Clint pulled out his own iPod and handed it to her wordlessly, his smirk firmly in place.
Darcy frowned as she scrolled through the titles, and then laughed when she played one titled 'The Boys Round Here.'
"Country?" She asked. "Seriously? You listen to country?"
Clint glared at her. "What's so funny?"
"Only your taste in music!" giggled Darcy. "You made fun of my playlists?"
"Country music," said Clint firmly. "Tells a story. It's relatable, and it takes talent to perform. Unlike that shit." he pointed to her iPod.
"How would you know if it takes talent to perform?" snorted Darcy.
"I played in a country band, thank you. I lived in Texas for awhile, and I was part of a group there." He shrugged. "We weren't that bad, either."
Darcy laughed hard at that, prompting another glare from Clint. "Seriously, Katniss?" she said. Clint winced at the nickname. "You played in a country band?"
"Lead acoustic." said Clint proudly. "And I wrote most of our music."
"Yeah, right."
"I did!" said Clint, rolling his eyes. She giggled again.
"What'd you write about? Oh, my arrow left me, the redhead kicked my ass, so I drowned my whiskey sorrows with my bow?"
Clint smiled nostalgically. "Not quite."
Darcy set down her coffee with a flourish. "Then, a bet."
He blinked in surprise at the sudden change in topics. "A bet?"
Darcy nodded. "I don't think you can write a country song. Seriously, it's not an assassin thing to do!"
He opened his mouth to protest, but she silenced him with a wave of her hand. "But because you brought me coffee, I'll give you the benefit of the doubt here. If you can write me a country song, I will..." she thought for a moment. "You can remodel my iPod." A small grimace crossed her face.
He ponder this. "And if I can't?"
She smiled wickedly, giving him chills in a couple of places. "Then you, Hawk-ass, will have to perform a Nicki Minaj flash mob in Times Square." she paused for a moment. "Dressed as a female version of Tony."
Bruce snorted from his desk in the corner, and Jane's mouth twitched involuntarily. Clint rubbed his hand across his jaw, and then smiled.
"Okay Darcy." he grinned. "We have a bet."
"I'll tell Tony to have a video camera on hand." said Darcy, laughing. "You have a week, Katniss."
She sashayed out of the lab, and Clint once again wondered if she wore her hip hugging jeans with the sole purpose of torturing him.

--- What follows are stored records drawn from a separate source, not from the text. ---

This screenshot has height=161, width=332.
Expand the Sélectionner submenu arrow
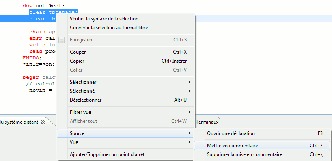point(190,82)

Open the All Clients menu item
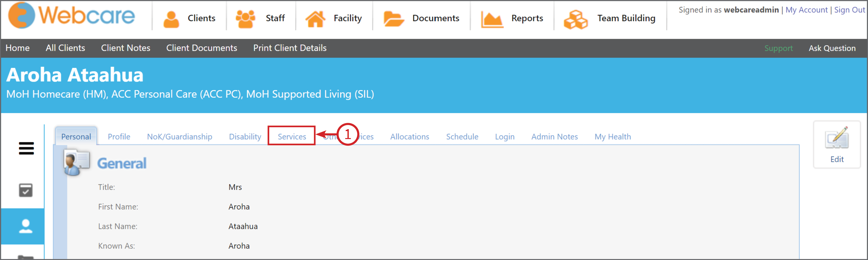65,48
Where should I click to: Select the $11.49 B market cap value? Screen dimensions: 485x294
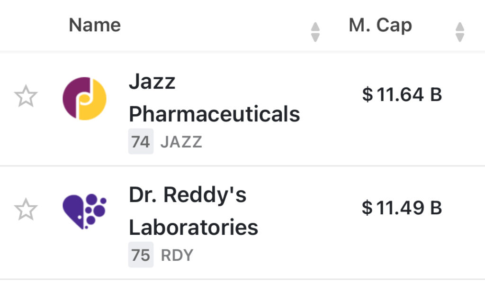[x=402, y=208]
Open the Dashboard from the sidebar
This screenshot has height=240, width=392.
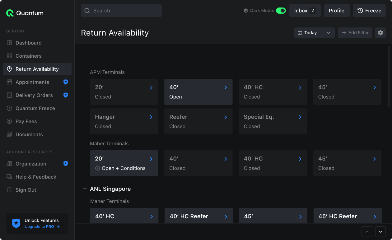pos(28,43)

He sighed, and then saw Bruce smirking at him, which was weird. Bruce rarely smirked, and never at him.
"What?" Clint asked.
"You-" chuckled Bruce. "Played in a country band?"

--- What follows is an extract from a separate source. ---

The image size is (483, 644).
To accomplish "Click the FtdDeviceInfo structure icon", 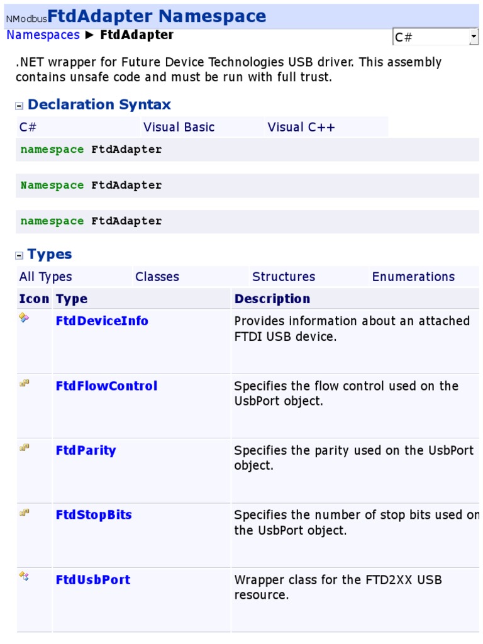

Clint rolled his eyes and walked out of the lab.
He found his guitar where he had put it when he had first moved to the Avengers Tower, lying under his bed. He brushed off a fine layer of dust, and strummed a couple of chords thoughtfully.

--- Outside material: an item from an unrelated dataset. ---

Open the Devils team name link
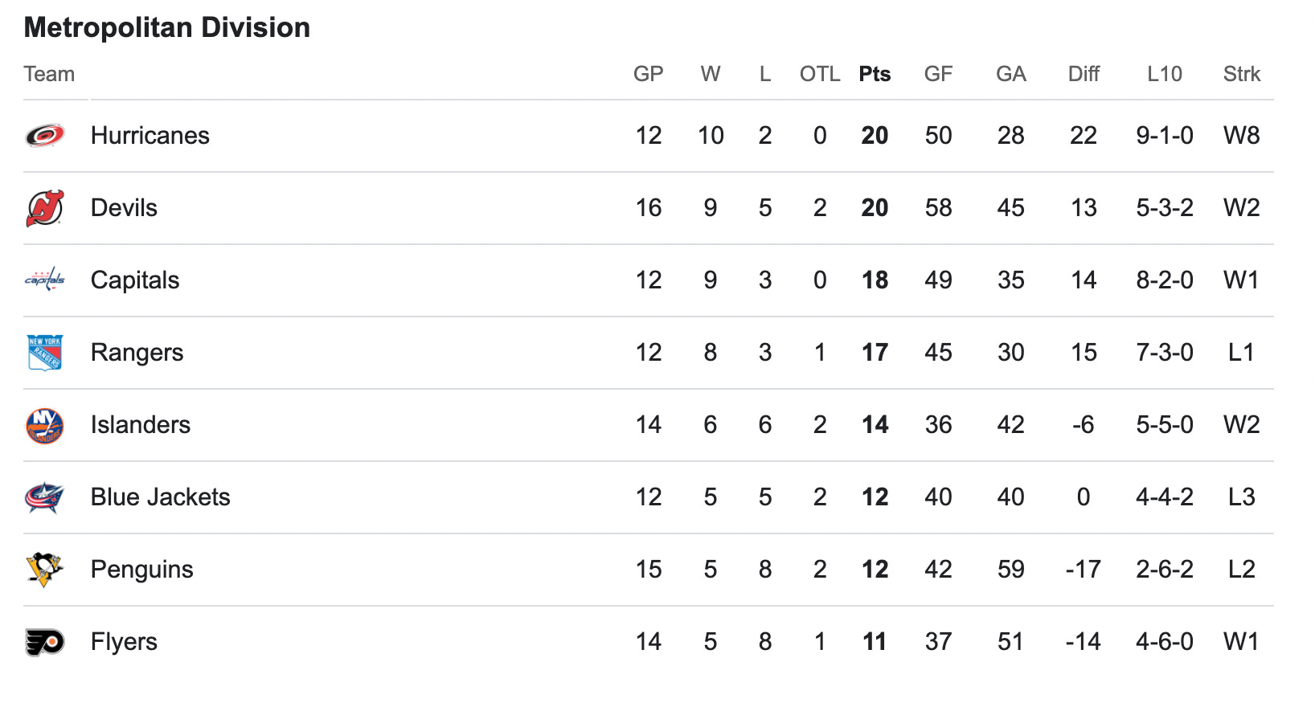This screenshot has width=1315, height=707. [124, 208]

He had a week to write Darcy Lewis a song. He had this handled. It was one song.
He grabbed a piece of paper and began to scribble lyrics that were already popping into his head. A week for one song?
Darcy had seriously underestimated his abilities, that was for sure. But it was alright.
He was looking forward to handing her countrified iPod back to her when all this was over.